Lockdown could cost the economy £8billion a fortnight, kill hundreds of thousands of jobs and trigger “obliteration” for the hospitality sector.

Plans for tighter restrictions landed on the day the £50billion furlough scheme ended, with a less generous replacement branded inadequate by business groups.

It is feared the double whammy will force one in four pubs into the abyss.

Thousands of landlords say they will be forced out of business during the run up to Christmas unless the Government beefs up support for jobs and business.

The British Beer and Pub Association has demanded cash for pubs and compensation for brewers to avoid the sector being devastated.

Shoppers walk in a near-deserted Kirkgate Market in Leeds

Chief executive Emma McClarkin said: “The evidence is clear that pubs are Covid-secure – particularly in areas with lower infection rates.

“Locking them down across the country would be counterproductive and hugely damaging.

“Without the right support it would also destine thousands of our pubs and jobs to complete obliteration, as well as major disruption to supply chains and Britain’s’ brewers.

“The Government must ensure the same, if not greater, levels of support are provided as they were the first time round.

“That means a job support package that guarantees incomes, grants for all pubs to cover ongoing fixed costs, and compensation for brewers who will also be devastated by another lockdown.

“Without this level of support it could be fatal for many pubs and brewers.”

UK Hospitality’s Kate Nicholls said the Job Support Scheme brought in to replace the furlough programme did not go far enough, providing 67% of wages rather than 80% under the old scheme.

And group fears one in four pubs, restaurants and hospitality firms could go bust as a result of a new lockdown. She said: “Many of our businesses are already in jeopardy –resilience is at rockbottom.

“If we are to have another national lockdown, we are going to need additional help to get through this.”

Panic buying is back as seen from these queues at Costco Manchester

The cost of a second lockdown to the economy has been estimated at up to £8billion every two weeks, by the Institute of Economic Affairs think-tank.

Long-term unemployment fell to below 300,000 earlier this year, or less than 1 per cent of the workforce. But rising to 1.6million would push it up to almost one worker in 20, levels not seen since the early 1990s.

The youngest and oldest workers will bear the brunt of the jobs disaster, says the Learning and Work Institute think tank.

Workers in manufacturing, construction, retail and wholesale are likely to be worst hit, with lower-skilled staff most vulnerable, if the pattern of previous recessions is repeated, it says.

Those in London, Merseyside, South Yorkshire and the West Midlands are most at risk.

Britain is already heading for its biggest budget deficit – where yearly spending outstrips tax receipts – since the Second World War, due to the soaring costs of the pandemic.
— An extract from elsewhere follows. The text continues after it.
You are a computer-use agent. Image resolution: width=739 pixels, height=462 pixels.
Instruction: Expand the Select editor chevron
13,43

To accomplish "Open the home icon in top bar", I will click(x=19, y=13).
Annual borrowing is expected to hit £320billion by next April – almost £5,000 a year for every man, woman and child in the UK.
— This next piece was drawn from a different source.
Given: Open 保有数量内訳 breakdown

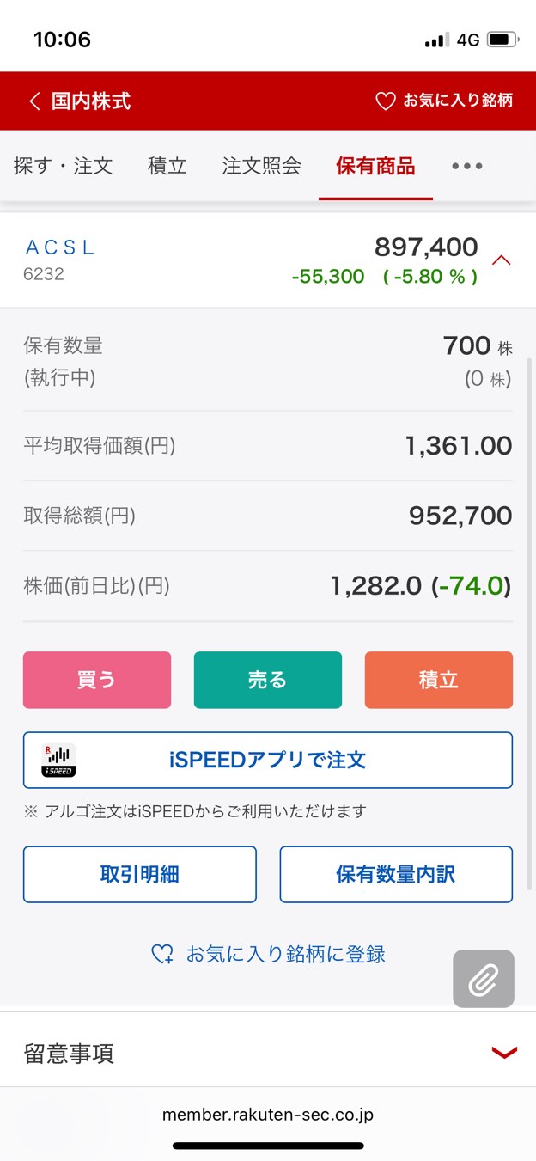Looking at the screenshot, I should [x=396, y=875].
Dark purple areas show where the coronavirus rates are highest

TUC general secretary Frances O’Grady said: “Lockdown will only work if people aren’t worried about their livelihoods.

“If the country is locked down again, Government support for workers and businesses should be no less than it was in March. That means a wage subsidy of at least 80 per cent for all those unable to work.
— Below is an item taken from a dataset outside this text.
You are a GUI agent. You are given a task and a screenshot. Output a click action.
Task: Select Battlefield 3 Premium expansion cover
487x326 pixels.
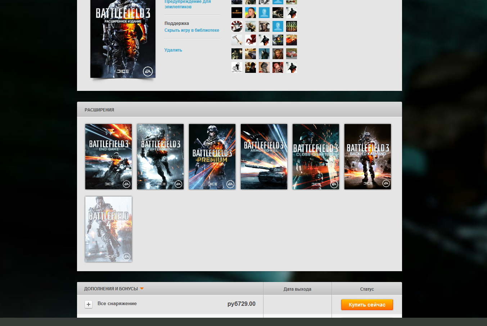point(212,157)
“And there must be a similar level of support for self-employed workers.

“We must also learn lessons from the last lockdown. We need decent sick pay for all, worth at least the real living wage, so that everyone can afford to self-isolate.”

Helen Dickinson, of the British Retail Consortium, said: “There is no circumstance in which any retail premises should have to close in a second national lockdown.

“In April and May, non-essential shops were losing £1.6billion a week in sales. Now that we are entering the Christmas shopping period, these losses are certain to be much bigger.”

Gary Forrest, chief exec of north east hospitality chain the High Street Group, said the criticaal festive season had been blown apart.

He said: “People are trying to book Christmas parties, we don’t know if we can accept them – it’s tending towards being a total disaster.

“The hospitality industry cannot afford to have a poor December.”

This week Channel 4’s Dispatches highlights the job crisis, following a job advert for a minimum wage server at Manchester restaurant, Peru Perdu.

Normally a similar job would get 20 to 30 applicants, but 947 applied for it.

Recruiter Abi Dunn said: “I’m shocked by that and it’s a real indication of where the sector is at.

“There’s managers applying for roles, there’s cabin crew applying, there’s people from lots of different sectors.”